Abstract The extent to which individuals experience interspecific and intraspecific interactions through their spatial arrangements within diverse plant communities, whether because of confounding effects of species richness, evenness or direct changes in species patch sizes on their neighbourhood relationships, could affect grassland biomass production and its stability at community scales. Elucidating the ways in which neighbourhood effects and species richness contribute to such community responses has important implications for how practitioners establish grasslands to meet forage production and conservation goals.
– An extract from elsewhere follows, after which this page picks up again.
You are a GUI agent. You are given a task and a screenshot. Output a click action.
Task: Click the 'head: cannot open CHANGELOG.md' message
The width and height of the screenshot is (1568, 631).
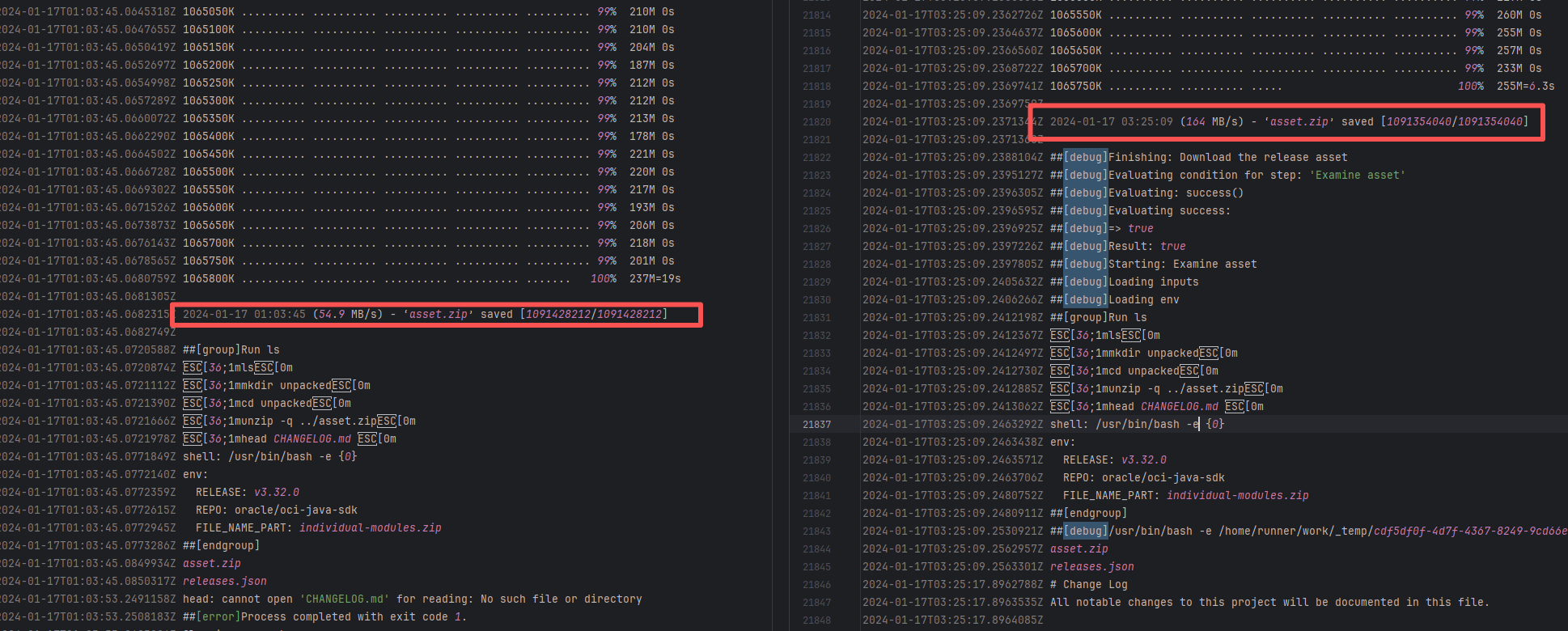click(x=412, y=599)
We assessed the effects of altering plant species richness (3 levels: 2, 4 or 8 forage species per plot) and seed arrangements (4 levels: species mixed and seeded or seeded in 0.0625, 0.25 or 1.0 m 2 single‐species patches while maintaining plot‐scale species evenness) on above‐ground biomass production and its temporal stability in developing grasslands seeded with a suite of globally common forage species (three legumes, three cool‐season grasses and two warm‐season grasses). Communities seeded with more species and those with their seeds arranged into smaller conspecific patches produced more biomass and were more temporally stable than those seeded with fewer species and larger conspecific patches. The effect of manipulating species arrangements is attributable to greater neighbourhood‐scale interspecific interactions and stronger complementary effects. Furthermore, seeding species into conspecific patches resulted in communities that were 34% more productive, that were just as temporally stable, and that had similar diversity effects as those seeded with a species mixture, as is common in grassland reconstruction efforts. Synthesis . In comparison with conventional mixed‐seeding methods, seeding grasslands with high species richness and small, single‐species patches may promote grassland reconstruction through increased biomass production, temporal stability and complementarity effects. Our study highlights the importance of regulating intraspecific interactions within diverse communities for improving grassland biomass production and suggests that efforts to re‐evaluate methods used to establish forage and conservation grasslands could result in greater biomass production and stability in these systems.